■ Work order
Pull from the data below each line where the word "Siuvinėjimo" occurs, and copy it.

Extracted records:
────────────────────────────────────────
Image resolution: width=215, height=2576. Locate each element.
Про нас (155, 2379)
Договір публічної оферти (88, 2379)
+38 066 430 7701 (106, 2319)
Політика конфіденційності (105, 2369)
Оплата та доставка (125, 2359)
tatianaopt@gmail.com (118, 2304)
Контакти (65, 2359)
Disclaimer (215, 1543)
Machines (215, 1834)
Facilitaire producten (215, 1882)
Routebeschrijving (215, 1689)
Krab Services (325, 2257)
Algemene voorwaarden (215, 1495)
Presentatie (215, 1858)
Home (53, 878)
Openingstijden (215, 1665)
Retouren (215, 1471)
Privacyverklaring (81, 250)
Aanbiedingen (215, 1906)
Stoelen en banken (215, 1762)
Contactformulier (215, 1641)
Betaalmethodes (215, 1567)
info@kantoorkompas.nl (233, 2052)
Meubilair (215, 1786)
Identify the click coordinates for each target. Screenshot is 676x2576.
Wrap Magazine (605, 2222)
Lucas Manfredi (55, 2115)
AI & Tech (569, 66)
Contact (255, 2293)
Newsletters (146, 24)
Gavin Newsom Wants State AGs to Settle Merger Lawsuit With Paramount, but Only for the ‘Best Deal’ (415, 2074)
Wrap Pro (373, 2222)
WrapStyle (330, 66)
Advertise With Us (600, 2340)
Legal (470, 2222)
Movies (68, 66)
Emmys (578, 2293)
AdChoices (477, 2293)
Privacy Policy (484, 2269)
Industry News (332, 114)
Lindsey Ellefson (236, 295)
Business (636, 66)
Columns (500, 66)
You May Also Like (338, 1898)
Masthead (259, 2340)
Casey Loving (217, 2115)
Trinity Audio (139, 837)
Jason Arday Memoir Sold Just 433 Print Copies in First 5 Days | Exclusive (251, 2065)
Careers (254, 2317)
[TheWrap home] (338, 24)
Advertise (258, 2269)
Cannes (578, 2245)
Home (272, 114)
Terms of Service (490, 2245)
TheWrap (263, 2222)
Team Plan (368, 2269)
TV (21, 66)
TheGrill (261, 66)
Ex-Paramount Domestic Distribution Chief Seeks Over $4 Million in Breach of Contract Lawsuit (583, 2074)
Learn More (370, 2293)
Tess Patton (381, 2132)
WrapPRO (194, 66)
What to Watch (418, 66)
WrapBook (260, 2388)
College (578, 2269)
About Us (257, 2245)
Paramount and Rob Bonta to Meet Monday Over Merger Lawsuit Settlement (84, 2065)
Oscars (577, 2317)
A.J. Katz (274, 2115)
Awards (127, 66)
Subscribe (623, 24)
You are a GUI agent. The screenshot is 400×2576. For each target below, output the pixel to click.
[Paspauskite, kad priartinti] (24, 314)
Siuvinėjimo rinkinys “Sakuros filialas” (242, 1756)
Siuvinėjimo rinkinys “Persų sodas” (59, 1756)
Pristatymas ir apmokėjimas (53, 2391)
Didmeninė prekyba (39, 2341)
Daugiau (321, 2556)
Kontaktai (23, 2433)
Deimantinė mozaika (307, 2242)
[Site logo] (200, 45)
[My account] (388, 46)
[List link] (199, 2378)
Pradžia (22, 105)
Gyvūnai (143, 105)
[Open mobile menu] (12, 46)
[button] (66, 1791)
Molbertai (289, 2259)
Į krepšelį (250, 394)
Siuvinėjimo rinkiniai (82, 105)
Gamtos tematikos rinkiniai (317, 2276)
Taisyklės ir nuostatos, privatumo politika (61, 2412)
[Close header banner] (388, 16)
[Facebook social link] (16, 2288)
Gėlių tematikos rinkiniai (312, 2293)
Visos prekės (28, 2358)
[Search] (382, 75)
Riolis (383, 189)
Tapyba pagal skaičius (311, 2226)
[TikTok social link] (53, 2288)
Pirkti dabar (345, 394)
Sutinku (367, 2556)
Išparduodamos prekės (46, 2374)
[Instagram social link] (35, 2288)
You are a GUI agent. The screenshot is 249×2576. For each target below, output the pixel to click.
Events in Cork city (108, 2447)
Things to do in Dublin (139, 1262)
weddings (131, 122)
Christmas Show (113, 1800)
────────────────────────────────────────
■ Result of the task
Siuvinėjimo rinkinys “Sakuros filialas” (242, 1756)
Siuvinėjimo rinkinys “Persų sodas” (59, 1756)
Siuvinėjimo rinkiniai (82, 105)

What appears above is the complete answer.